With demonetisation drive done an dusted and numerous raids by authorities leading to seizures of thousands of crores in illegal wealth, the Income-Tax department has launched a new crackdown and this time it is on benami properties – something that many had feared would happen once the worst effects of the note ban have blown over. The Narendra Modi led NDA government has been targeting black money holders and their properties in order to fulfill the promise the Bharatiya Janata Party (BJP) had made during the run-up to the general elections 2014.
Income-Tax dept attached 42 properties during the last few days, issued 87 notices under prohibition of Benami property transaction Act, IT sources revealed. They added that this is the first action of it’s kind in the wake of demonetisation.
The department also revealed that bank deposits worth crores has been confiscated under the newly enforced Benami Transactions Act which attracts a heavy penalty and rigorous jail term of a maximum 7 years.

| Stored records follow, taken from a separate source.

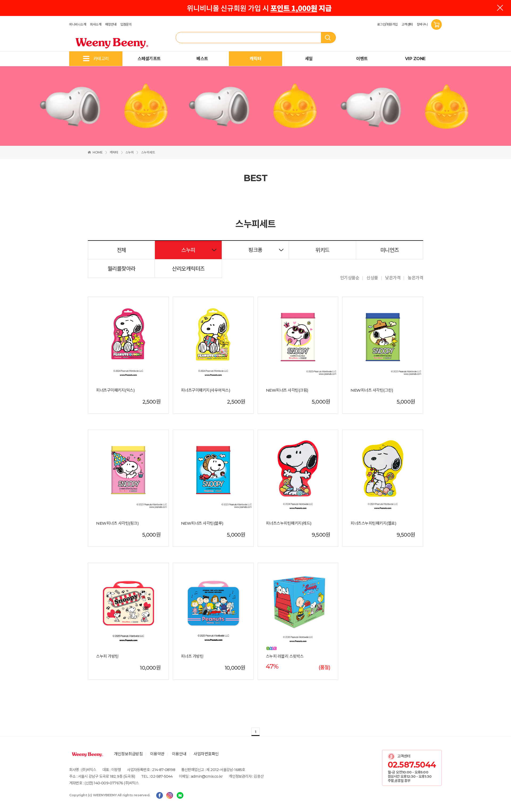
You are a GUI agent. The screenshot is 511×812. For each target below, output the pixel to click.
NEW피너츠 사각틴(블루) (202, 523)
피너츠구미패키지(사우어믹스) (205, 390)
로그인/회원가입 (387, 24)
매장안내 (110, 24)
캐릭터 (255, 58)
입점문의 (125, 24)
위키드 (322, 250)
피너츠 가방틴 (192, 656)
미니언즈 (389, 250)
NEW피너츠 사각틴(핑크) (117, 523)
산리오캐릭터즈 (188, 269)
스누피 (129, 152)
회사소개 (95, 24)
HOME (97, 152)
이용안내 (179, 753)
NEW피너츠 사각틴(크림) (287, 390)
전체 (121, 250)
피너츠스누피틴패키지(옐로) (373, 523)
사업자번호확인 (206, 753)
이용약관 (157, 753)
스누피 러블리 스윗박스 (285, 656)
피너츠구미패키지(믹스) (115, 390)
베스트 (202, 58)
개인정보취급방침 (128, 753)
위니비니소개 (77, 24)
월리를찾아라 (121, 269)
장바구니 (423, 24)
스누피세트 (148, 152)
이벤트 (362, 58)
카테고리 (101, 58)
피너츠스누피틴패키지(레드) (289, 523)
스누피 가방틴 (107, 656)
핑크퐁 (255, 250)
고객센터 (407, 24)
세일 (309, 58)
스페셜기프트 (149, 58)
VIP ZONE (415, 58)
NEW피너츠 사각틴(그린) (372, 390)
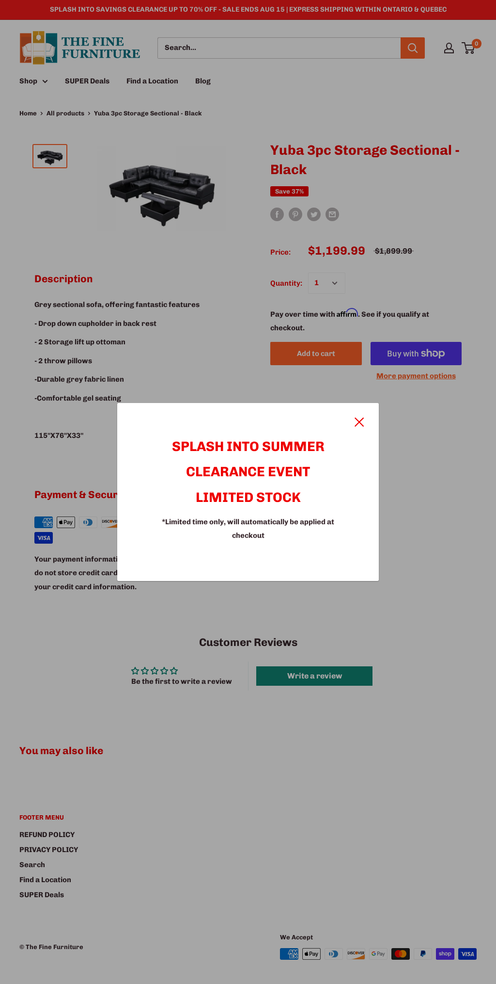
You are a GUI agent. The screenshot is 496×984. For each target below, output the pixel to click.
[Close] (359, 421)
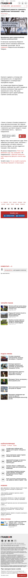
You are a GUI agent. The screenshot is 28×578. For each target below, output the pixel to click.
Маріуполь (6, 202)
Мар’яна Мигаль (4, 13)
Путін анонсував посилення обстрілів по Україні (17, 387)
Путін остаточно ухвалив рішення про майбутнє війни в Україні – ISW (16, 479)
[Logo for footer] (6, 537)
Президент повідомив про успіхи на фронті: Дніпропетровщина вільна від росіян (18, 396)
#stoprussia (22, 204)
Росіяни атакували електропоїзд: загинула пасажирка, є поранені (16, 358)
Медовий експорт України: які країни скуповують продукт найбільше (14, 513)
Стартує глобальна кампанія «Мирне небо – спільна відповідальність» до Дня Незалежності (17, 523)
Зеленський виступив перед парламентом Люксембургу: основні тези (17, 307)
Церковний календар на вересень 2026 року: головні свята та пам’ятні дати (16, 461)
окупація (17, 204)
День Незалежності (16, 6)
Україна (12, 204)
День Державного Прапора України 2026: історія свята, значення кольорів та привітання (14, 488)
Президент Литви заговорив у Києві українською (18, 380)
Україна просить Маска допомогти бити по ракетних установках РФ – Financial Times (12, 508)
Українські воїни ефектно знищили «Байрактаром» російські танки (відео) (16, 321)
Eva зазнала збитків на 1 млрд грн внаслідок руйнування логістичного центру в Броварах (13, 498)
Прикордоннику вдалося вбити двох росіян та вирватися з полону (16, 373)
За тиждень (3, 445)
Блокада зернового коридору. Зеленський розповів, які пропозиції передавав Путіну (16, 366)
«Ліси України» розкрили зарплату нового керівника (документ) (12, 493)
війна (25, 202)
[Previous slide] (24, 6)
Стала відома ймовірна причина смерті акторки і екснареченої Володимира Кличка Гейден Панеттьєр (15, 473)
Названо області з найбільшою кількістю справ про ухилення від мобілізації (16, 467)
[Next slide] (27, 6)
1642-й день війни (5, 6)
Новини (4, 485)
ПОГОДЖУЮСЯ (22, 575)
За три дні (9, 445)
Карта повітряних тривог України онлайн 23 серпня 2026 (16, 455)
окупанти (14, 202)
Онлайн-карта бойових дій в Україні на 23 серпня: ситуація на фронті (16, 450)
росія (10, 202)
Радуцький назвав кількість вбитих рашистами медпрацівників (17, 314)
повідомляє (4, 47)
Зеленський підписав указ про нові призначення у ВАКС (14, 503)
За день (15, 445)
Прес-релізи (6, 519)
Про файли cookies (5, 575)
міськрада (20, 202)
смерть (8, 204)
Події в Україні (6, 354)
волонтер (3, 204)
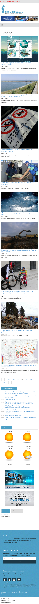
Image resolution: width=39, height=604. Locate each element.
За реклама (23, 592)
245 (4, 382)
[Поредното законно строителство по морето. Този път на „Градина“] (19, 235)
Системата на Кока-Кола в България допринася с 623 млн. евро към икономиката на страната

The i-T dept had carried out public advertisements and had warned people against depositing their unaccounted old currency in someone else’s bank account saying such an act would attract criminal charges under the Benami Property Transactions Act, 1988, applicable on both movable and immovable property, that has been enforced from November 1, 2016.
Officials, after going through a report, have said, that numerous summons under the Benami Transactions Act have been issued and it is in the process of issuing more. The decision, they said, to slap the stringent provisions of the Benami Transactions Act was taken after analysing serious cases where the illegalities were blatant and suspect cash was deposited in either benami accounts or Jan Dhan or dormant accounts.
The crackdown stems from the November 8 note ban order in the wake of which the I-T dept had started an operation to identify suspect bank accounts where huge cash deposits have been. The govt had then warned the public not to misuse the Jan Dhan accounts to launder black money. Those who did, now face the prospect of being prosecuted. Under the Act, the department can confiscate and prosecute both the depositor and the person whose illegal money has “adjusted” in their account.
An official told PTI, “Such an arrangement where a person deposits old currency of Rs 500 and Rs 1000 in the bank account of another person with an understanding that the account holder shall return his money in new currency, the transaction shall be regarded as benami transaction under the said Act.
He added, “The person who deposits old currency in the bank account shall be treated as beneficial owner and the person in whose bank account the old currency has been deposited shall be categorised under this law as a benamidar,” a senior official had explained earlier.